Conniff’s post is either terrifying or beggars belief. He states that “Apparently, managing the media means keeping these results as quiet as possible.” So he quotes from none other than the National Geographic about the number of elephants in the Selous Game reserve alone. The latest, recently announced population estimate is 13,084. This indicates an unprecedented decline of nearly 80 percent over the last six years. For the mathematically disinclined that is a drop from 55,000 since 2007.

The numbers of elephants poached throughout Africa in 2012 are telling enough. The report, which is based on sound studies, gives an estimate of some 15,000 animals but acknowledges that:
Monitoring of elephant populations, apart from at a few well-monitored sites, is sporadic and inconsistent. The low precision of most estimates makes it difficult to detect any immediate repercussion on elephant numbers in the short-term but this does not mean there are no changes.

That is just 2012. There are no properly monitored figures for 2013, but none of the many claims gives a figure lower than 25K. The most dire claim comes from the International Fund for Animals Welfare who suggest that up to “50,000 elephants a year are now being slaughtered.”  In this post on Dec 20  they stated that more than 41 tonnes of elephant ivory have been seized in 2013, the largest quantity in 25 years.
Whether the situation has really “shocked world leaders out of their ennui and into action to halt poaching and ivory trafficking” is real or hoped for is more questionable.

Other postings mention numbers like 25 or 30,000 but all these numbers exceed any possible replacement numbers and all are horrific. Of course the use of cyanide at salt licks is nasty, but the wholesale mowing down of the sentient, intelligent creatures with automatic weapons is probably nastier. In the cyanide case, the affected animals will have died quickly and probably known little of what was happening to their herd mates. With a hail of bullets smashing into bone, lungs, hearts and brains many of the elephants will have been very well aware of what was happening.

Having written this last paragraph from the heart I am horrified to think that I could opine that cyanide was a better way to die than by gunfire. 

The Kenya government seems to have lifted themselves off their collective backsides and taken action. If the new Wildlife Conservation and Management Bill 2013 is signed into law by the president a life sentenced may be handed down for anyone convicted of rhino or elephant poaching.
 
At the other end of the trade chain a Dec 22 post from the South China Morning Post makes it clear that the Chinese do not seem to share the opinion of the Kenyans. 
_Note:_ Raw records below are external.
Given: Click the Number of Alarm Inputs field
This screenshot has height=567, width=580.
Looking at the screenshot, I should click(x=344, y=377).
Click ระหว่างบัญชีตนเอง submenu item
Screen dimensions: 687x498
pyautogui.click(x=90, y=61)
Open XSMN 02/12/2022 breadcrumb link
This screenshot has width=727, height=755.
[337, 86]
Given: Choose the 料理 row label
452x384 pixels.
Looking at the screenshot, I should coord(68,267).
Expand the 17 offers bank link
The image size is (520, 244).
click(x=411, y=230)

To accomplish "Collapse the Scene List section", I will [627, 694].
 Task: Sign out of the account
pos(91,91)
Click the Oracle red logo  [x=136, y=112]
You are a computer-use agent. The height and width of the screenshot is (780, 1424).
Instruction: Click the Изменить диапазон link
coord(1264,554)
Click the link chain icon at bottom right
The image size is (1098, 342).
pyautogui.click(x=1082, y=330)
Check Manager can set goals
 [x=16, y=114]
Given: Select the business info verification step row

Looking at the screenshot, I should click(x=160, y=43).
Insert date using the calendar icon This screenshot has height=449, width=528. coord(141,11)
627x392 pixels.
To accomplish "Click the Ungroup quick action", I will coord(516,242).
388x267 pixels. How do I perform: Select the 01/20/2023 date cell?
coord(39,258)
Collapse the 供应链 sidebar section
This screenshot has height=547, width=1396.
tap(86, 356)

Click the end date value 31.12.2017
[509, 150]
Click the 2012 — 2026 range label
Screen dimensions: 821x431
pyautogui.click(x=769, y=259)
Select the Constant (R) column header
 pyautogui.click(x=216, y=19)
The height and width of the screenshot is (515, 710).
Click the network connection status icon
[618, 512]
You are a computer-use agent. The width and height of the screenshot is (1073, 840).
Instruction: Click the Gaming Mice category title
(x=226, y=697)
Wildlife conservationists slammed a four-month jail term and fines of up to HK$80,000 for five ivory smugglers from the mainland as “too lenient”, saying it will do little to stop the illicit trade. (HK $  = 0.13 US$).

“It is way too lenient because Chinese people buying illicit ivory in Africa know that if they are caught, at most they will just lose the ivory and get a puny fine,” said Grace Ge Gabriel, Asia regional director for the International Fund for Animal Welfare.
Tom Milliken, of the wildlife group TRAFFIC, said while he welcomed the jail term as a deterrent, fines could be written off as “the price of doing business”.”

He is probably right. Another post of Dec 22, this one by Simon Parry tells us that the price of ivory in Hong Kong has risen 50-fold in the last 10 years. Not surprisingly big tusks sell at a premium. Parry gives an example of a 65kg pair of mounted tusks is on sale for HK$15 million [almost US $ 2 million] at Chinese Arts and Crafts in Wan Chai.

As described in this post of Dec 13 by Emily Matchar what the rest of the world knows as illegal ivory is called white gold in Hong Kong. With an increasingly wealthy Chinese middle class seeking status symbols does the elephant have a chance? Then of course there are the 270 odd Chinese billionaires (that is not a typo; It is B, not M).

I could go on, as I have only mentioned a small proportion of the December posts, but this one should give some flavour to those who have not been following the situation closely. Anyway, I have just gone over my one thousand word limit.